The expression for the probability is:
$$\frac{\binom{13}{3}\binom{13}{2}}{\binom{52}{5}}=\frac{143}{16660}$$
Then, I used an another way to do it, by multiplying the probability of drawing the card at each draw.
$$\overbrace{\frac{13}{52}\frac{12}{51}\frac{11}{50}}^{\mbox{hearts}} \overbrace{\frac{13}{49}\frac{12}{48}}^{\mbox{diamonds}}$$
Then the math teacher corrected me, she added the the number of permutations of 5 cards of that type.
$$\frac{13}{52}\frac{12}{51}\frac{11}{50} \frac{13}{49}\frac{12}{48}(\frac{5!}{3!2!})$$
I don't know why that term for number of permutations is required for that expression, and why that works.
In your expression, you have given the probability that the first three cards are hearts and the final two are diamonds (♥♥♥♦♦).

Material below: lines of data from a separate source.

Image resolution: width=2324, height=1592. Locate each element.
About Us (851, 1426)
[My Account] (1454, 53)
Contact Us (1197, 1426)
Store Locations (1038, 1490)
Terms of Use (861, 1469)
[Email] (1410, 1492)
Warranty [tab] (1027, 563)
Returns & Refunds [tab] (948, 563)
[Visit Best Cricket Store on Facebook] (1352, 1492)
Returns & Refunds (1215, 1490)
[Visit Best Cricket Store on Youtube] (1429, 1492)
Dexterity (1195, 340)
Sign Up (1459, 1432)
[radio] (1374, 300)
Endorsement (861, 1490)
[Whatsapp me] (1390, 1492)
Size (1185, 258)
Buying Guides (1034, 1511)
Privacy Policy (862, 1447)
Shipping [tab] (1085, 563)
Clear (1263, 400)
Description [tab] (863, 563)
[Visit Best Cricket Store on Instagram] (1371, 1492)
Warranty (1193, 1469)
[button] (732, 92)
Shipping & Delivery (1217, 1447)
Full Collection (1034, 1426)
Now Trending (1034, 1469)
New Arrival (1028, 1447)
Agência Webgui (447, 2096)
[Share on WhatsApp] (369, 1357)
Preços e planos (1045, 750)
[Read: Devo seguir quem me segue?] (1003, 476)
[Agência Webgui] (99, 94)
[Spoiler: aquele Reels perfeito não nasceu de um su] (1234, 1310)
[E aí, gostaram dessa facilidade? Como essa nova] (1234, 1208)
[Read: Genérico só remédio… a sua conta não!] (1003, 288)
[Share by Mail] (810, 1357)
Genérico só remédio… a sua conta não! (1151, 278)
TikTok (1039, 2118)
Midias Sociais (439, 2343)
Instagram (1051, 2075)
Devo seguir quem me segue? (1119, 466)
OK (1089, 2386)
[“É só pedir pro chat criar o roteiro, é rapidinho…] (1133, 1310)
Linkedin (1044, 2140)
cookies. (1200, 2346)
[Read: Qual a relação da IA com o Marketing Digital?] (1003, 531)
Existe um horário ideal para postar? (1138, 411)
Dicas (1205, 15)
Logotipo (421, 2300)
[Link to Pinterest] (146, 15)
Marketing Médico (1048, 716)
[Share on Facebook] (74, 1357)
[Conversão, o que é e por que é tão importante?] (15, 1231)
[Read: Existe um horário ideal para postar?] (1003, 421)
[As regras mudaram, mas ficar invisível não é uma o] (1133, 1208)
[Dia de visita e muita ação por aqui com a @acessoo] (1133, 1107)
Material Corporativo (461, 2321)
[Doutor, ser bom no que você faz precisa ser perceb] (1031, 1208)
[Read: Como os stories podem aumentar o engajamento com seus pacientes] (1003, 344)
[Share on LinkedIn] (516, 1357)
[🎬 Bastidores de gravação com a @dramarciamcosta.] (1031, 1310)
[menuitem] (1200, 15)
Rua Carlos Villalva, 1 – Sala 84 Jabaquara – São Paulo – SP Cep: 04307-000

However, that isn't the only way to get a hand of three hearts and five dimaonds. Instead you could have ♦♦♥♥♥ or ♥♦♥♦♥ or a number of other combinations.
How many combinations are there? From five cards, you are choosing three of them to be hearts, so there are ${5\choose 3} = 5!/(3!2!)$ combinations. This is the multiplicative factor that you missed out, and your teacher added in.